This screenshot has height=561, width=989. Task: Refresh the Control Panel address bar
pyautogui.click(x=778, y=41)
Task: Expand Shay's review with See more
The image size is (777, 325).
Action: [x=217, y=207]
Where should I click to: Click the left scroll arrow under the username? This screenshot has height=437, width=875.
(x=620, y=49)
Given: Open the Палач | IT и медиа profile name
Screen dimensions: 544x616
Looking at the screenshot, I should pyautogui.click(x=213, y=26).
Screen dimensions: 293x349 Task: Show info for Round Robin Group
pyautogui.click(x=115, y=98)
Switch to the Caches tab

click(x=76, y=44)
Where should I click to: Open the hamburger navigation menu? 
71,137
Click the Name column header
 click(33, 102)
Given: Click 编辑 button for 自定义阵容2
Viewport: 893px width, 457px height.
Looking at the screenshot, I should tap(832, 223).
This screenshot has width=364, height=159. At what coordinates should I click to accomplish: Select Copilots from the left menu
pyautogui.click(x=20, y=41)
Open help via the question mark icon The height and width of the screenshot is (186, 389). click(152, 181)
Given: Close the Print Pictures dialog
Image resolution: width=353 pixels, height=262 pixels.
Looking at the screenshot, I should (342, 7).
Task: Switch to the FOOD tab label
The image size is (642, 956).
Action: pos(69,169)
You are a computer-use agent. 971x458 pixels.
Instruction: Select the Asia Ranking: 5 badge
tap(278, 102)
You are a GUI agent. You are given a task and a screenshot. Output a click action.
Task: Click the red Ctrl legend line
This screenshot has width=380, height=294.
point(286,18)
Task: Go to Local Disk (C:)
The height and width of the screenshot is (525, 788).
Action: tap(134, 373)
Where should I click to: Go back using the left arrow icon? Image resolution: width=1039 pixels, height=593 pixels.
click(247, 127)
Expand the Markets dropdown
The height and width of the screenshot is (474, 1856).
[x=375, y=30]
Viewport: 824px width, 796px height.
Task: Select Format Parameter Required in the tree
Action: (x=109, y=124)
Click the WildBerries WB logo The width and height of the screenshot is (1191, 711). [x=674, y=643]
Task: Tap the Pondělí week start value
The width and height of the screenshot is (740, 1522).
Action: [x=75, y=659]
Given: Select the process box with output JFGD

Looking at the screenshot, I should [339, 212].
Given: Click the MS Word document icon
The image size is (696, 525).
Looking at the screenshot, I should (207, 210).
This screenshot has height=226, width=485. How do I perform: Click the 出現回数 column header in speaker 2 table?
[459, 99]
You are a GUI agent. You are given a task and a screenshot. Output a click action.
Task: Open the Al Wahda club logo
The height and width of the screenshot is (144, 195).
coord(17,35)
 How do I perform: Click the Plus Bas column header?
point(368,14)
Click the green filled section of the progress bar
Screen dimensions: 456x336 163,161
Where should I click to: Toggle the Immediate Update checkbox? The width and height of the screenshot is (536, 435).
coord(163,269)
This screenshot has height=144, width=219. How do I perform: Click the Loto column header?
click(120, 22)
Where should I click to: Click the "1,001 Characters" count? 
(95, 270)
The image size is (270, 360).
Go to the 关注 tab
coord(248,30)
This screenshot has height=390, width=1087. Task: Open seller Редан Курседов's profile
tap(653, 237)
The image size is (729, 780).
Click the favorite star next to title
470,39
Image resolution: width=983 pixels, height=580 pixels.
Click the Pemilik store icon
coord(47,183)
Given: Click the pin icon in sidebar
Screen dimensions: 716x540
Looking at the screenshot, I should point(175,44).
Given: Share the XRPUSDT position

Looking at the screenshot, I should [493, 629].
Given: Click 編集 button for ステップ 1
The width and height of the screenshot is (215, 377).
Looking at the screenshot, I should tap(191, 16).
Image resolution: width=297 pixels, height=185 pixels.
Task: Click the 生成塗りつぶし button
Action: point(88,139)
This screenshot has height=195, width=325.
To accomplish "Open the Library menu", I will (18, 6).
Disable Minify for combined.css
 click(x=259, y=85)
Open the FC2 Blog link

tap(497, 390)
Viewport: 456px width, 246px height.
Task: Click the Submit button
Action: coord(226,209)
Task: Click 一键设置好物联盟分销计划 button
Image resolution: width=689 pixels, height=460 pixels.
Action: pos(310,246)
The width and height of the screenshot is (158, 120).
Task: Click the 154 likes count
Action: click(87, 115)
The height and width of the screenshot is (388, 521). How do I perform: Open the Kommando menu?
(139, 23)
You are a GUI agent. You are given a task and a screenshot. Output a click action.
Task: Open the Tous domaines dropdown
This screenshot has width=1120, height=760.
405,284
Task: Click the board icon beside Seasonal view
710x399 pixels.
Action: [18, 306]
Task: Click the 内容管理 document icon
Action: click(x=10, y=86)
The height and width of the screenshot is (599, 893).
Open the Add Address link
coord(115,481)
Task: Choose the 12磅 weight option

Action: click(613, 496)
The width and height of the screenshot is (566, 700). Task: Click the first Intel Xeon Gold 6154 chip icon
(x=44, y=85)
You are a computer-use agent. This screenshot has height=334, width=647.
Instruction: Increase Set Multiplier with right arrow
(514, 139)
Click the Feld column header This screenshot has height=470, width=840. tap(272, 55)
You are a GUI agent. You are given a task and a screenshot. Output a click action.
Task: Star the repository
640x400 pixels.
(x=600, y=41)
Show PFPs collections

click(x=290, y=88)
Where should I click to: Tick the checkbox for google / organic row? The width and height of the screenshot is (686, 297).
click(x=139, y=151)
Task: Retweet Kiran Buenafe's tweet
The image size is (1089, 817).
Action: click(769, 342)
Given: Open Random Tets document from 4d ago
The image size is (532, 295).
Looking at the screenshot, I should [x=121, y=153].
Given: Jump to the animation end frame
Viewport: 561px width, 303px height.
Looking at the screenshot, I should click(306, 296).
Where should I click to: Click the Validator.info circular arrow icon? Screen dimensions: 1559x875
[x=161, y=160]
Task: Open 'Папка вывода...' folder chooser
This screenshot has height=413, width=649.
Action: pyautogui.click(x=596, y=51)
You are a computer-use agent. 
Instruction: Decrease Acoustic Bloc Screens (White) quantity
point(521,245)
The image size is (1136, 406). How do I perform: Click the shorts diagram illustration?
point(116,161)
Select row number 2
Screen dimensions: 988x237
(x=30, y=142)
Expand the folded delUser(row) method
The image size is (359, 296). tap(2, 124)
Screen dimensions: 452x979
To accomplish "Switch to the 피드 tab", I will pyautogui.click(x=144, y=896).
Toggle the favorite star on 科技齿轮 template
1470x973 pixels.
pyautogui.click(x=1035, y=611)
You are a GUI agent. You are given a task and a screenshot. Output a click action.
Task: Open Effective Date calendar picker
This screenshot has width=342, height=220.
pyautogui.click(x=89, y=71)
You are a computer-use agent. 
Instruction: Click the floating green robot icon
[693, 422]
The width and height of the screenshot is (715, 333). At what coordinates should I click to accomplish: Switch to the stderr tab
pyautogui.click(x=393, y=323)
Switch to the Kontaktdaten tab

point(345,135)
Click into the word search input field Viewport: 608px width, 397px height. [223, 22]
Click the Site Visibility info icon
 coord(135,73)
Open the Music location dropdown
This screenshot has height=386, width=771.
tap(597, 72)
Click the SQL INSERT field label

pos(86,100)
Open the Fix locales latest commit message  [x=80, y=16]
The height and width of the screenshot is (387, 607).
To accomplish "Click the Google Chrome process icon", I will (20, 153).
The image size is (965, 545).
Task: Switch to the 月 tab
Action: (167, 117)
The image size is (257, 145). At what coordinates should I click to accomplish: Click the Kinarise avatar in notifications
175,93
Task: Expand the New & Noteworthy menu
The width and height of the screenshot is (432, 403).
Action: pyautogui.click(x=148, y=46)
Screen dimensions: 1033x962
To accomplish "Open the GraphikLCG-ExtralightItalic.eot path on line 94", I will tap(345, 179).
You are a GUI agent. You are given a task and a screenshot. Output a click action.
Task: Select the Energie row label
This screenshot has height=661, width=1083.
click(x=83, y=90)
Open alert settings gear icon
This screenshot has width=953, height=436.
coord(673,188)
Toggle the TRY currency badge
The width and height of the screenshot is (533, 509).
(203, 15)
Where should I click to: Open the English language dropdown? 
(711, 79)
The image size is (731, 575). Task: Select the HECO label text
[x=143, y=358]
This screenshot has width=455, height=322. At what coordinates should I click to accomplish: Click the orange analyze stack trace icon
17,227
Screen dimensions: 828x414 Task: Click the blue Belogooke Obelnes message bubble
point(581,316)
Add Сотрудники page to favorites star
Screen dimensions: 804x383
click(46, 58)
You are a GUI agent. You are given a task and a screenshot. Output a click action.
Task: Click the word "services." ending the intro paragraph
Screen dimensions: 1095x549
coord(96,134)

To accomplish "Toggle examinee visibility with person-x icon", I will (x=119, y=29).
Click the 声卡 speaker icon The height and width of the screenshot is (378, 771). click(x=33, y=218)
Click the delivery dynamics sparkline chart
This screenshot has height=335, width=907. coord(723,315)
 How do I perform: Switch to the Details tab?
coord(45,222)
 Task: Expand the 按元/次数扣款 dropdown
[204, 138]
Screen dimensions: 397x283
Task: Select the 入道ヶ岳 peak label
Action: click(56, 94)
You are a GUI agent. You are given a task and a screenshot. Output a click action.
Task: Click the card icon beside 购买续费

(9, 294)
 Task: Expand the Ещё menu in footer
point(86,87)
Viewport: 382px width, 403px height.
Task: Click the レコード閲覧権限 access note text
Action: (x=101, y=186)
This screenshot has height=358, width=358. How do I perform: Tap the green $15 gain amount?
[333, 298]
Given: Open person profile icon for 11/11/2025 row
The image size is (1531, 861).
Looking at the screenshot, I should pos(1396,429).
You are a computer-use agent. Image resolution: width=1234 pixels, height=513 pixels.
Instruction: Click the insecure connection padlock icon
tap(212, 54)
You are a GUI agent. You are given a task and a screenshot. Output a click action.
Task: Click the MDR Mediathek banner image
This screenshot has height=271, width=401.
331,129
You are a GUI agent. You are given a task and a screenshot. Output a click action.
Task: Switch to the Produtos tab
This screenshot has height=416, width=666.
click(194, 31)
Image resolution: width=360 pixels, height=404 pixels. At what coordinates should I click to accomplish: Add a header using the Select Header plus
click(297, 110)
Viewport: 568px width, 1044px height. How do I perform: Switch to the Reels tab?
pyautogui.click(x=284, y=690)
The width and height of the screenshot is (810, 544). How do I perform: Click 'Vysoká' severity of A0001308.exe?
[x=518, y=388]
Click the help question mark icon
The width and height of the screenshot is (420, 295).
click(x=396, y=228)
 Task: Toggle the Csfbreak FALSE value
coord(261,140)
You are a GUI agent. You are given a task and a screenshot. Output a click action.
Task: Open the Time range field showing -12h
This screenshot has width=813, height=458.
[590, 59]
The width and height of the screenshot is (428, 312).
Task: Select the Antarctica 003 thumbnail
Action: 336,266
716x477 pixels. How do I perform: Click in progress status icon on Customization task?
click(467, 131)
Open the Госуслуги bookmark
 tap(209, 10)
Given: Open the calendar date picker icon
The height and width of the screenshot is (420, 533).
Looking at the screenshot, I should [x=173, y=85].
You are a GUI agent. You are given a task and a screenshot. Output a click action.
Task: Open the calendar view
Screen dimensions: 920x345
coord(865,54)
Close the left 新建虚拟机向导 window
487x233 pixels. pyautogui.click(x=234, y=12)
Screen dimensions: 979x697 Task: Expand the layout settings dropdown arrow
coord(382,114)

◆ ◆ ◆

Could you return all lines from the records that include the word "calendar"?

Task: Open Effective Date calendar picker
Given: Open the calendar date picker icon
Task: Open the calendar view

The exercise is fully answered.